Bisogna porre fine ad una situazione che fa sbeffeggiare il nostro Paese sulla stampa internazionale e che è incompatibile con la democrazia, in quanto permette a infime minoranze un potere di veto che danneggia l’intero Paese. E’ opportuno ricordare che già nel lontano 1946 la sottocommissione citata affermava la necessità di regolamentare la procedura per “evitare che lo sciopero fosse proclamato per il capriccio di poche persone”.

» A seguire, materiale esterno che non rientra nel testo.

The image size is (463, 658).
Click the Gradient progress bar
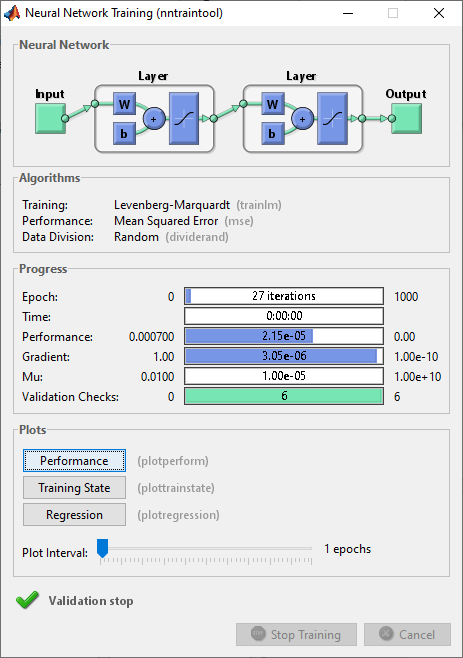coord(284,356)
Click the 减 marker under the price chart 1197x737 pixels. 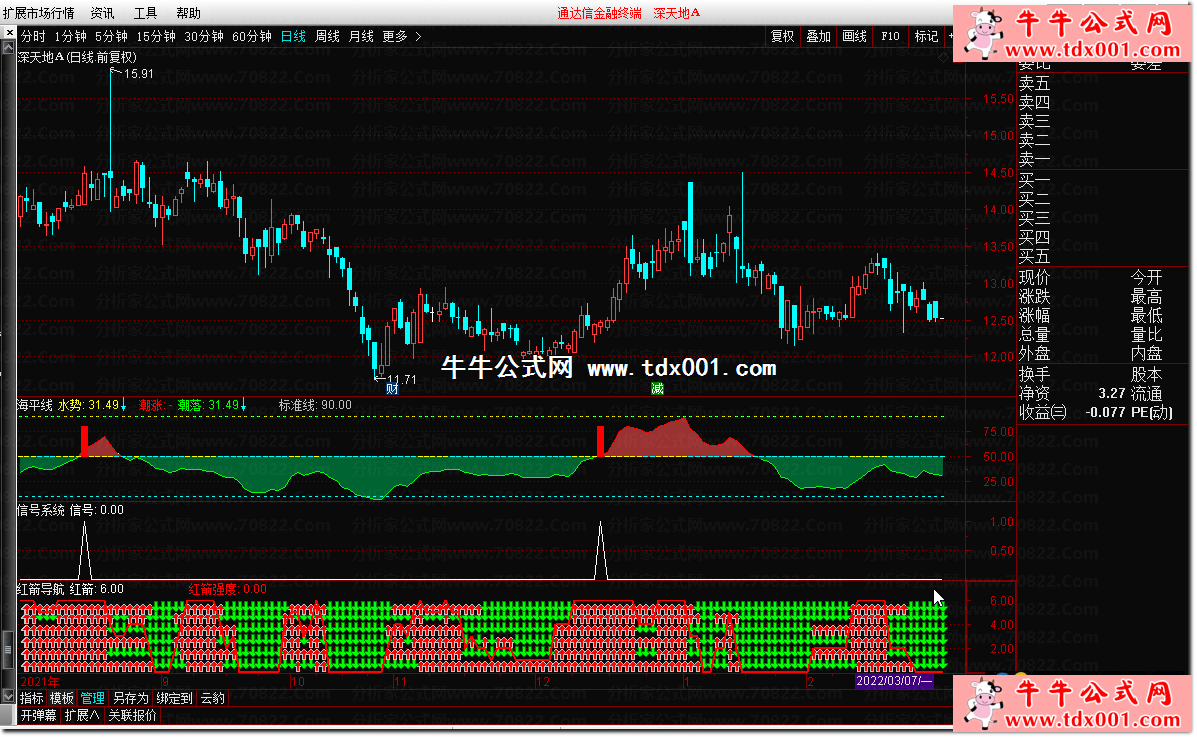click(x=657, y=389)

A questi principi si ispira il disegno di legge presentato il 14 luglio in Parlamento dal Senatore Ichino che prevede due possibilità; lo sciopero può essere proclamato da organizzazioni che rappresentino il 50% più uno dei dipendenti oppure da sigle minoritarie purché superi un referendum fra i lavoratori dell’azienda, con il 50% dei sì fra i votanti e un quorum del 50% dei dipendenti. Il ddl per ora riguarda solo il trasporto pubblico ma si sta valutando di estenderlo al settore dei beni culturali che gestisce un patrimonio dell’umanità e quindi svolge un servizio per il mondo intero.
D’altronde, come ha detto Ichino “Cisl e Uil hanno già firmato con la FCA di Marchionne un accordo aziendale che applica lo stesso principio di democrazia sindacale previsto nel nostro ddl, e quello non è nemmeno un servizio pubblico.”
Il che conferma quanto sostenuto nel precedente post circa la necessità, per garantire la competitività del sistema-Paese, di un “patto dei produttori” che, nel pieno rispetto dei diritti legittimi dei lavoratori, tuteli anche l’efficacia e l’efficienza delle organizzazioni che producono beni e servizi, siano essi privati o pubblici.
E’ compito urgente e inderogabile della politica dare una risposta all’annosa e mai affrontata questione della regolamentazione del diritto di sciopero, dalla cui adeguatezza dipenderà in larga misura la credibilità delle forze attualmente in campo.